Because the insurance industry has grown to $6.3 trillion in assets under management and $1.2 trillion in annual premiums, the regulations that govern the industry need to be modernized, according to House Capital Markets Subcommittee Chairman Paul Kanjorski, D-Pa.
Because the insurance industry has grown to $6.3 trillion in assets under management and $1.2 trillion in annual premiums, the regulations that govern the industry needs to be modernized, according to House Capital Markets Subcommittee Chairman Paul Kanjorski, D-Pa.

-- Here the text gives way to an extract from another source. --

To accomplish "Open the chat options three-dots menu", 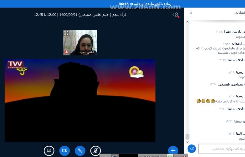I will point(191,12).
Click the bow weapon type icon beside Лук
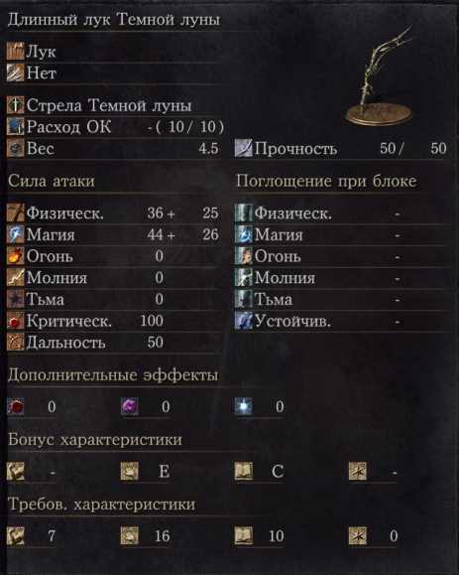 (16, 51)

“Only ostriches can now deny the need for establishing a federal insurance resource center and a basic federal insurance regulatory structure,” Mr. Kanjorski, D-Pa., said in a statement prepared for a hearing this morning on systemic risk and insurance. “We can no longer sweep insurance regulation under the rug and cross our fingers that nothing will go wrong,” he said.

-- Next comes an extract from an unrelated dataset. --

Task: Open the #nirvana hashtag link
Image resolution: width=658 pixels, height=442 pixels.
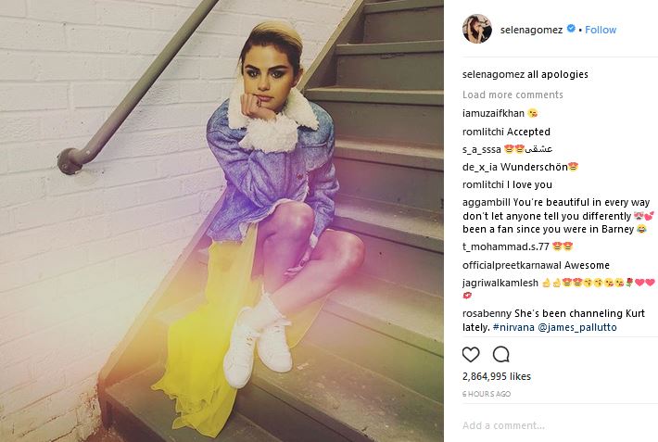Action: tap(513, 327)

American International Group Inc. of New York, which has received $85 billion in federal funding as a result of losses from its credit default swaps operations, lacked a federal regulator with expertise in its vast insurance operations, Mr. Kanjorski said. The holding company bought a small thrift that was regulated by the Office of Thrift Supervision as its supervisor.
Several other insurance holding companies have a federal banking regulator as their primary supervisor, and more than six dozen insurance companies have no federal oversight, he said.

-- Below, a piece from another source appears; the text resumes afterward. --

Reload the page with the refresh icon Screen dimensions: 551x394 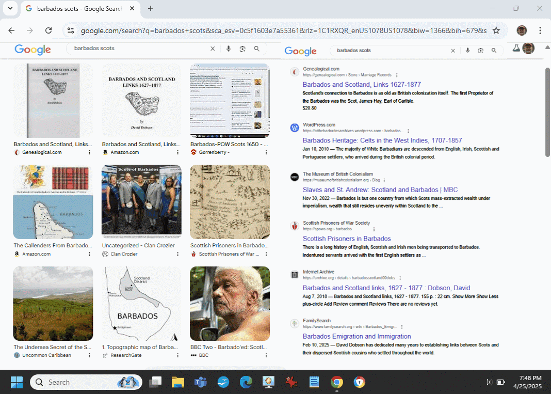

“Because a number of these businesses could pose systemic risk, I believe that the federal government should directly examine all complex financial holding companies, including those whose primary activities involve underwriting insurance and those who play with credit default swaps,” said Mr. Kanjorski, whose committee is part of the House Financial Services Committee, which will consider the over financial service regulatory reform package.
Mr. Kanjorski hopes that the administration will call for better oversight for insurance holding companies and “certain insurance activities,” especially those most likely to pose systemic risk.
He called for creating a federal insurance office to advise a systemic risk overseer on risks in the insurance sector. He has introduced a bill, the Insurance Information Act, which would create such an office.
Congress should examine how to promote greater uniformity in the industry, “with or without the establishment of a federal charter,” he said. Creating an optional federal life insurance charter has been controversial with state insurance regulators, who want to keep their jurisdiction, and insurance agents, who oppose it.
But the American Council of Life Insurers of Washington said that creating an optional federal regulator for life insurance is an essential part of regulatory reform.
“Absent a federal insurance regulatory agency, there will be no federal agency with the necessary expertise on insurance to either advise Congress on relevant policy matters or to implement policy with respect to life insurers,” ACLI Chairman Patrick Baird, chief executive of Aegon USA Inc. of Cedar Rapids, Iowa., said in his prepared testimony.